For orchestration and deployment Puppet, Chef, Bladelogic and Electric Cloud go a long way towards improving upon the existing configuration components of ALM models, but often neglect the interaction with ITIL. Puppet has been making strides in recent months with integrations into tools of this nature. Yet, the existing suites of tools require specific knowledge of declarative domain-specific languages to enable a user to describe system resources and their state. In the case of Puppet, discovery of system information and compilation into a usable format is possible, but is a daunting task to a novice user in these fast paced corporate environments.
Over time, heavily regulated environments, governed by strict auditing requirements, combined with a validation mechanism that can clearly be maintained and usable by then varying capability levels of an organization must be put in place to ensure that configuration drift between environments is caught early and reported back.
Increasingly smart automations will be deployed, which will ensure state is forcefully maintained by testing, recording, and auto-provisioned safely. This is a unique means of peer-based systems configuration and a measure of prevention before configuration errors affect running systems,that very few companies are experimenting with (aka configuration-aware systems).
Our own tool, UpGuard, complements the existing workflow tools and offers the simplest way for Developers/Configuration Managers & Systems Administrators gain realtime validation of configuration state to great effect. It enables the creation and running of configuration tests, collaborative configurations for teams, and a robust community option in coming months, as well as the creation of detailed documents that act as reports to satisfy audit standards. Applying UpGuard to these environments ensures fast process maturity for developing seamless system configurations and requires no new syntax introductions or code; everything is available as a version controlled test that can be executed under strict security contexts on the target system.

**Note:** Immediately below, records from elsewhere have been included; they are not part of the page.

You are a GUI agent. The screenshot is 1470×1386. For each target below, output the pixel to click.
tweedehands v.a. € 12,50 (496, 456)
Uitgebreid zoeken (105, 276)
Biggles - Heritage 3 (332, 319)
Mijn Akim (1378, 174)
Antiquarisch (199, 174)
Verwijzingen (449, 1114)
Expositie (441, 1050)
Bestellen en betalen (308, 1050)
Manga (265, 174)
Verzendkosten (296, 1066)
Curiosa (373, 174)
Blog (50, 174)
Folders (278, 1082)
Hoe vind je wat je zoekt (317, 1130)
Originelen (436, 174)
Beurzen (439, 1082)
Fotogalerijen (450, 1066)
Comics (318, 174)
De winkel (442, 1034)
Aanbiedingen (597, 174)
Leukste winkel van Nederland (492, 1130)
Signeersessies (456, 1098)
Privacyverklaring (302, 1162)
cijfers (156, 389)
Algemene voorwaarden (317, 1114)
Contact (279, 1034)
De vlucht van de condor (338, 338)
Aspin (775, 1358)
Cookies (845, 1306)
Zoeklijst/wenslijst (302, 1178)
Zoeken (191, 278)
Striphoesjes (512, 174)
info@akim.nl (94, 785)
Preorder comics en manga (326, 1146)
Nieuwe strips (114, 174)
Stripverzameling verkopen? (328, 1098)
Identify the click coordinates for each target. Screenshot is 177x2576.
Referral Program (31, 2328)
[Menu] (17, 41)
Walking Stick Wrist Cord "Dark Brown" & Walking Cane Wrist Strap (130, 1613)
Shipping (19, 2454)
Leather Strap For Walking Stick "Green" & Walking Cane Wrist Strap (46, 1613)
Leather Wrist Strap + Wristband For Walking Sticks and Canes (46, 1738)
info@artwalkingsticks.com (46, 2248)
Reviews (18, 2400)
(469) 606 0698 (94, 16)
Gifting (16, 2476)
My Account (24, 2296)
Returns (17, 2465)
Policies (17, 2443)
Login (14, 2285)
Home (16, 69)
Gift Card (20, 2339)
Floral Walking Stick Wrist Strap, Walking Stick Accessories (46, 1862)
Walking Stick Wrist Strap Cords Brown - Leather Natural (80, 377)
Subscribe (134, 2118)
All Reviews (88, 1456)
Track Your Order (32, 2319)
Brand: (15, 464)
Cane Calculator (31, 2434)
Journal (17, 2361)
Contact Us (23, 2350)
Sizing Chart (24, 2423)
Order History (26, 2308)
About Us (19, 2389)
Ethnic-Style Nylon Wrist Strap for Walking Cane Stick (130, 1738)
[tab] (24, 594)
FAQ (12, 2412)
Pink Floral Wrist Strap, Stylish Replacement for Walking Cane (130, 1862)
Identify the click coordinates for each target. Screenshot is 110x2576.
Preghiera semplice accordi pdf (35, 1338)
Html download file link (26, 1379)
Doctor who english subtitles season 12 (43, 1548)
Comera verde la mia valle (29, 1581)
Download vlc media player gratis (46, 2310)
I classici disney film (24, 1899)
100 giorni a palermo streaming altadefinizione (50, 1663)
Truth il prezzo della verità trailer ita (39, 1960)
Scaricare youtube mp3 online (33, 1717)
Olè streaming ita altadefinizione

The Knight crisis is not an isolated event. However, it has been looked at as a rallying call for greater visibility into the processes and compliance measures implemented within trading participants.
With the increasing complexity of trading algorithms, which are the backbone of trading procedures, the necessity of controls to govern these technology organizations is becoming more apparent each day.
Mary Shapiro, the outgoing Chair of the SEC, called for a review of the SEC’s automation review policies, which were put in place with exchanges after the 1987 market crash, that require venues to notify the regulator of trading failures or security lapses. Portions of those policies will serve as the basis for the new rules.
The implementation of a powerful trading platform rests on many pillars. Their remarkable effectiveness has led to the reliance of historically legacy solutions to deal with the rapid release schedules that firms now face to stay recognized as leading systems. This comes at a cost, as this increased pressure to deliver innovation has opened up these systems, and more importantly, the processes and tools that govern them to exposure and the risk of failure if glitches occur. As a result, the concepts outlined in DevOps are clearly necessitated in order to continue delivering key features and key components of financial markets, proper execution will help avert crises such as the Knight fiasco in future.
The comprehension and adoption of the various frameworks, the integration of IT Automation, and clear governance of development and operational environments will go a long way into ensuring that a fiasco such as the Knight crisis remains solely as a problem of the past, never to be replicated. Unfortunately, we still have a long way to go in this journey.